Why this article is important: While ADUs have taken hold across the state, the Coastal Commission has largely succeeded in preventing ADUs to take root along the coast. Following the 2025 LA wildfires, a new law is wresting control from the Coastal Commission on ADUs, expanding their use as a solution for homeowners seeking to rebuild from the disaster.

Coastal ADU laws

Accessory dwelling units (ADUs) have been the focus of numerous legislative treatments in recent years, all to expand their availability for California homeowners and alleviate the housing shortage.

A new law, passed by Assembly Bill 462, now requires swifter approval or rejection of coastal development permits for ADUs and removes hurdles to building an ADU on an empty lot following a natural disaster.

Typically, owners of housing located in coastal zones — within 1,000 yards of the coast — are not granted the same streamlined, 60-day permitting process for ADUs as housing located elsewhere in the state. In fact, the new law’s legal analysis claims the usual permitting timeframe for ADUs located in a coastal zone is years. That’s because local coastal programs, overseen by the California Coastal Commission and local governments, may create their own approval processes to approving development, including ADUs.

As a result, housing located near the coast is subject to greater permitting costs and a longer permitting process (when they are granted permits at all), for regular housing and ADUs alike.

The law requires local governments and the California Coastal Commission to approve or reject an ADU application within 60 days of receiving a complete application. [Calif. Government Code §66329(a)]

When the Commission does not issue a decision within 60 days, the permit will be deemed approved. [Gov C §66329(b)(5)]

The change follows steps by the Coastal Commission to prevent residential rebuilding after Los Angeles County’s devastating wildfires of early 2025.

Related article:

Mortgage forbearance for homeowners affected by 2025 wildfires

ADUs without a primary dwelling

California law does not allow a certificate of occupancy to be issued for an ADU unless a certificate of occupancy has first been issued for the property’s primary dwelling. [Gov C §66328(a)]

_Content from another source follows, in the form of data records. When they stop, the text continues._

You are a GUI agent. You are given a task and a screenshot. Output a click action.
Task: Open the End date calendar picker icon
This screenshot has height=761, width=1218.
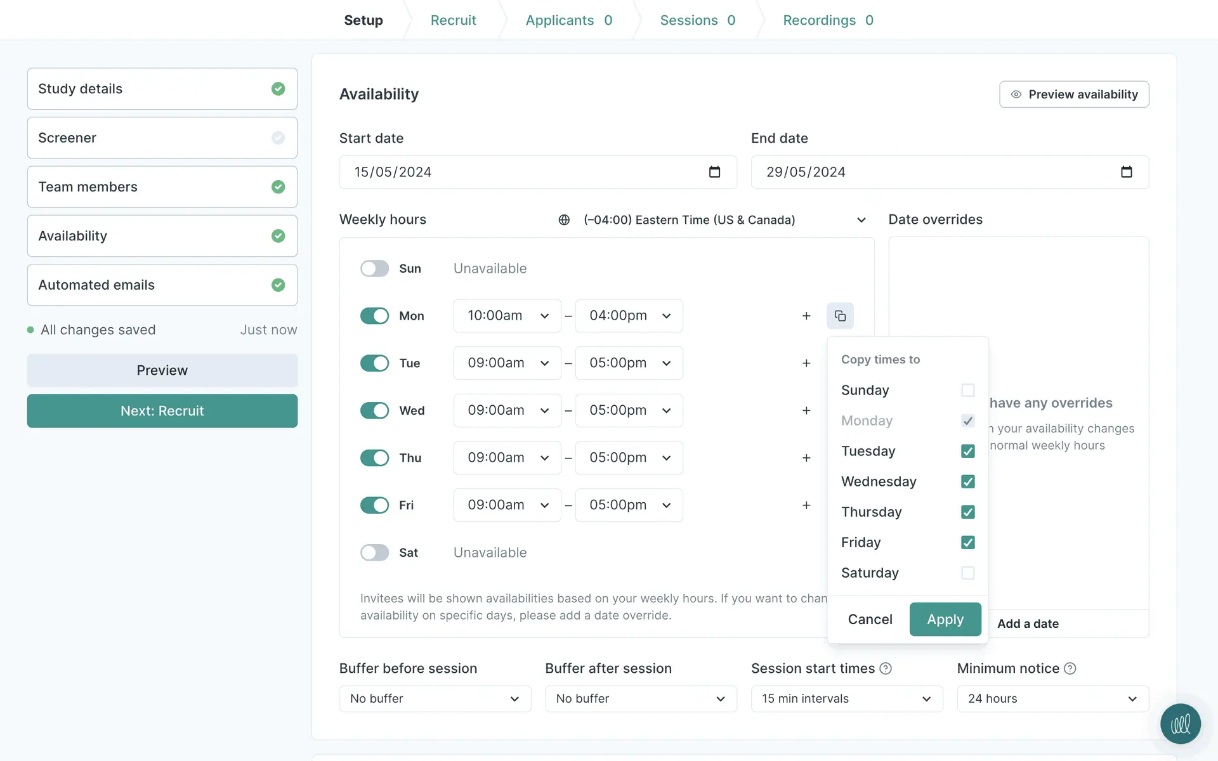(x=1126, y=172)
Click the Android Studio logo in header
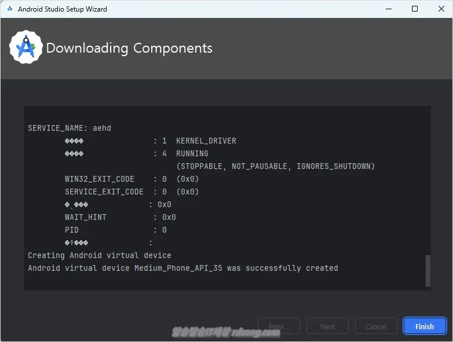Screen dimensions: 453x342 26,47
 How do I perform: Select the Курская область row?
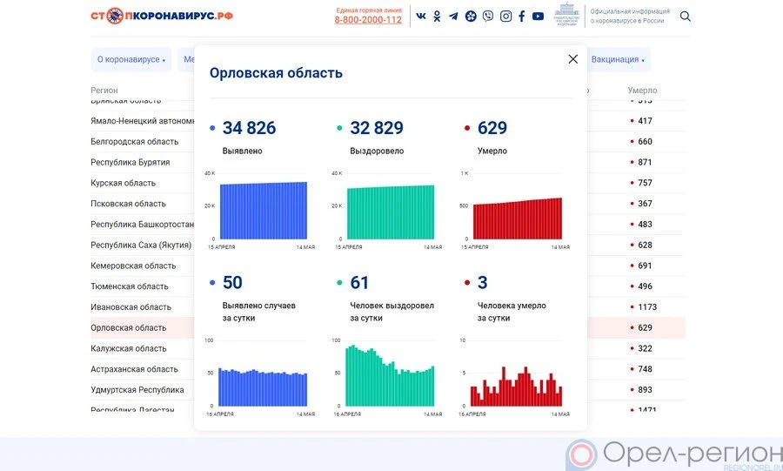123,183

However, the new law creates an exception: a certificate of occupancy may be issued for an ADU (that is not attached to the primary dwelling) when a proclamation of a state of emergency has been made by the Governor on or after February 1, 2025, and:

  • the primary dwelling has been substantially damaged or destroyed as a result of the state of emergency; and
  • the ADU has been issued construction permits and passed all inspection requirements. [Gov C §66328(b); (c)]

This change is an acknowledgement by legislatures that ADUs can serve as transitional housing following an emergency. An ADU affords the homeowner a place to live while the more lengthy permitting and construction process continues for an owner’s primary residence.